Das Kreuz mit dem Halbmond

Über die ungarische Stadt Pécs (dt. Fünfkirchen) könnte man Bände schreiben und alleine dieser Stoff würde ausreichen unser Ferienmagazin zu füllen, zumindest für eine Weile. ;). Nicht nur, dass diese Stadt in Südtransdanubien letztes Jahr Kulturhauptstadt Europas 2010 war, sie ist auch eine der schönsten und vor allem eine der ältesten Städte Ungarns. Ein Traum für jeden Historiker, Kulturliebhaber oder einfach für jeden Touristen sind die zahlreichen guterhaltenen Baudenkmäler, allein schon die 19 Kirchen. Eine davon ist aber interreligiös gesehen am erstaunlichsten: die Moschee Gazi Khassim. In diesem Überbleibsel der türkischen Herrschaft (1543 bis 1686) existiert heutzutage eine christliche Kirche!

Das Dschami (arab. Moschee) des Paschas Gasi Kassim befindet sich auf dem Széchenyi Platz. Ursprünglich stand an gleicher Stelle einst eine gotische Kirche, die Mitte des 13. Jahrhunderts zu Ehren des Apostels Barthomomäus gebaut wurde. Während die Türken dann Einzug hielten, hat man das Gotteshaus abgerissen und im Auftrag von Pascha Gasi Kassim 1543 aus den Überresten der Bartholomäuskirche ein sog. Dschami errichtet.

Das Dschami – Labsal der Seele

Die türkische Besatzung veränderte auch das Stadtbild. Pécs erhielt einen östlichen Charakterzug. Die neue „osmanische Bevölkerung“ baute Dschamis zum Labsal der Seele und Bäder zur Labsal des Körpers, während die Hauptstraße zum Basar wurde. Evlia Tschelebi, ein berühmter Handelreisender und Zeitzeuge beschreibt es so, dass die Schönheit und Größe des Dschamis mit dem Konstantinopeler Dschami des Sultans Selim wetteiferte.

Nach 143 Jahren andauernder türkischer Besatzung, wurde Pécs dann am 14. Oktober 1686 von den Osmanen erlöst. Der Dankgottesdienst zu diesem Anlass wurde von den Befreiungstruppen ebenfalls hier abgehalten. Seit 1868 finden in der Moschee ausschließlich christliche Gottesdienste statt und sie fungiert damit als katholische Kirche. Aus diesem Grunde wurde das Gebäude auch öfters umkonstruiert, in seiner äußeren Gestaltung hat es jedoch die Form eines türkischen Dschamis beibehalten.

[GEGEBENE ANGABEN]:
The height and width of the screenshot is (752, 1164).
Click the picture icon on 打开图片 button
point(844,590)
* * *
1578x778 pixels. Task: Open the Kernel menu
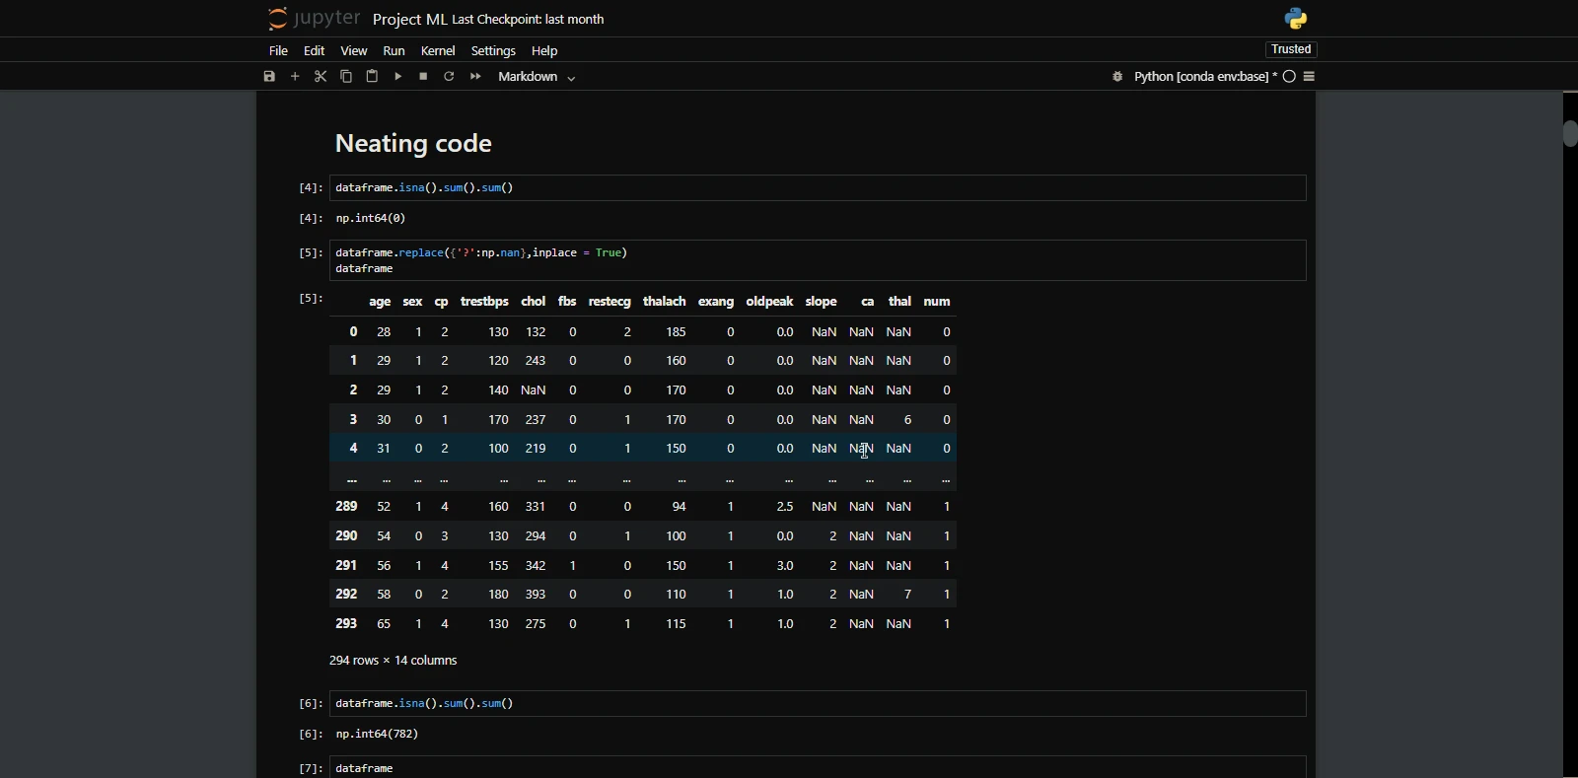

[AUFGABE]: Auf welchem Platz in Pécs steht laut dem Quellenauszug die Moschee des Paschas Gasi Kassim?

[ANTWORT]: Auf dem Széchenyi Platz.